## [EXTRACTED MATERIAL]

* BEGIN *

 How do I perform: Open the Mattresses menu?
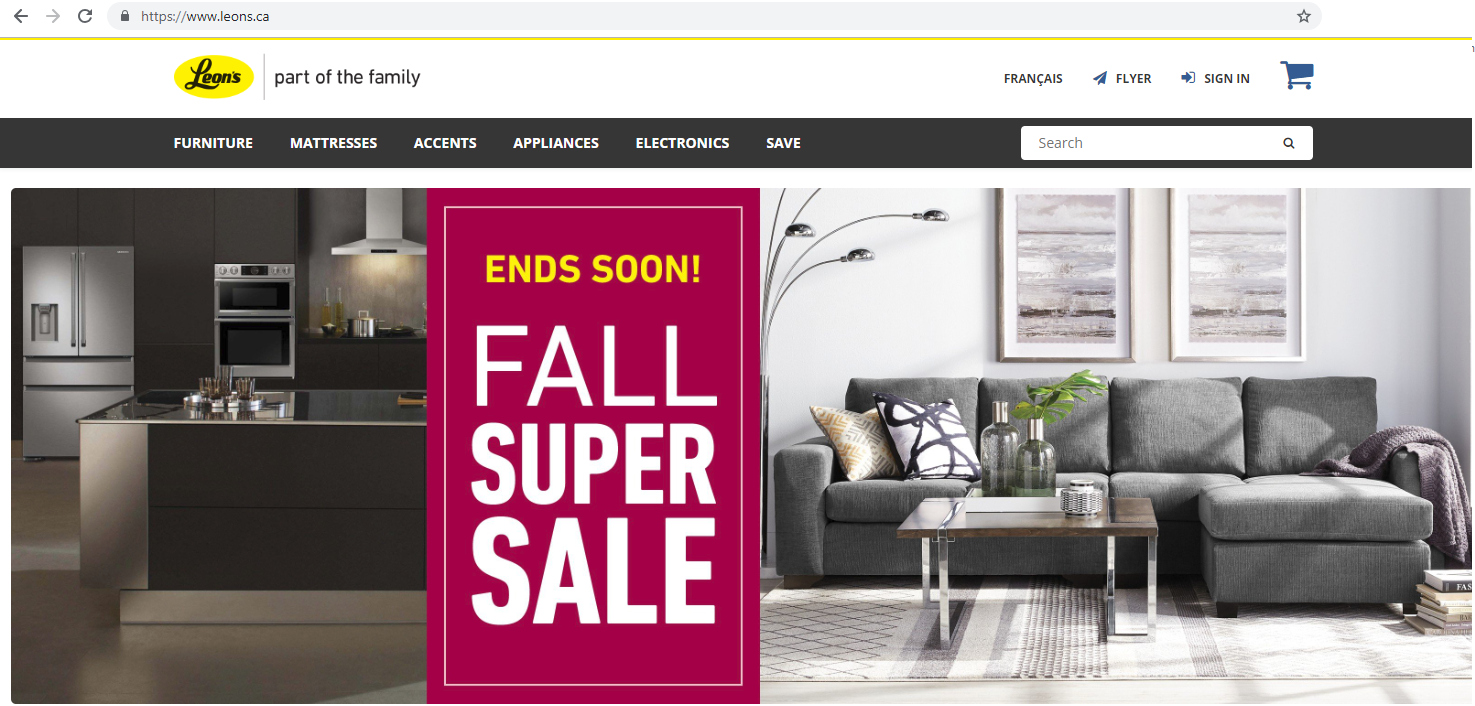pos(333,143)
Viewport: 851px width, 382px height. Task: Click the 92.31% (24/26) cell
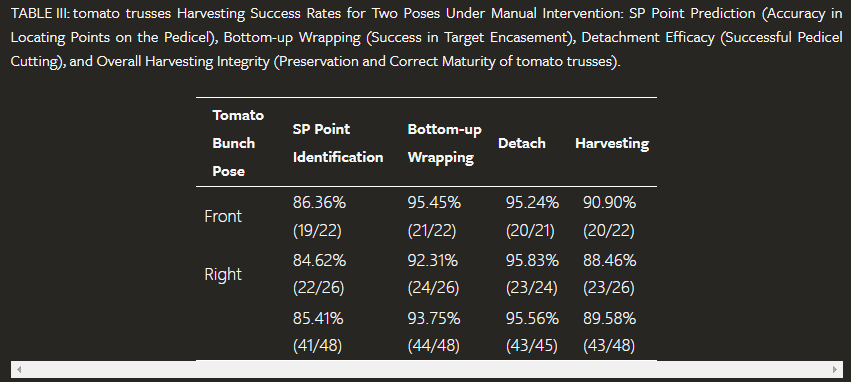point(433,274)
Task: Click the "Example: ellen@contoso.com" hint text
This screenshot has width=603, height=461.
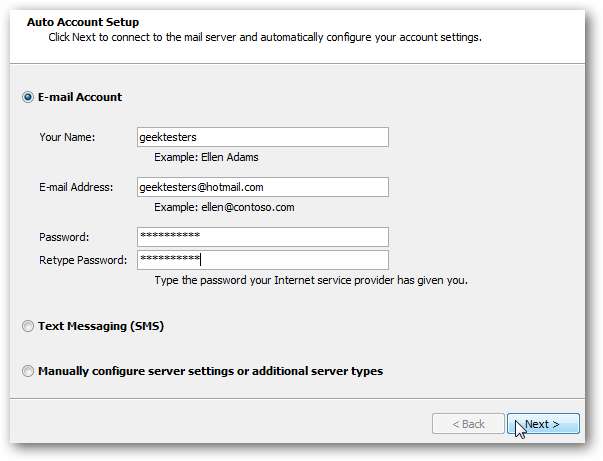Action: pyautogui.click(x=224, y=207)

* END *

## [THE PROBLEM]
Can you write out the listing above word for word, leaving the pictures out?

## [REPLY TO THE TASK]
 How do I perform: Open the Mattresses menu?
pos(333,143)
Viewport: 851px width, 382px height. Task: Click the 92.31% (24/26) cell
point(433,274)
Task: Click the "Example: ellen@contoso.com" hint text
This screenshot has width=603, height=461.
Action: pyautogui.click(x=224, y=207)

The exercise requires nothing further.